TASK DIRECTIONS
Output the whole listing below. Keep it exact.
━━━━━━
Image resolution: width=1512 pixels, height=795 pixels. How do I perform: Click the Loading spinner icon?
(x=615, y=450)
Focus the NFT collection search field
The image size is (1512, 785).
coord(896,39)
━━━━━━
EXERCISE ANSWER
Image resolution: width=1512 pixels, height=795 pixels. How do I perform: Click the Loading spinner icon?
(x=615, y=450)
Focus the NFT collection search field
The image size is (1512, 785).
coord(896,39)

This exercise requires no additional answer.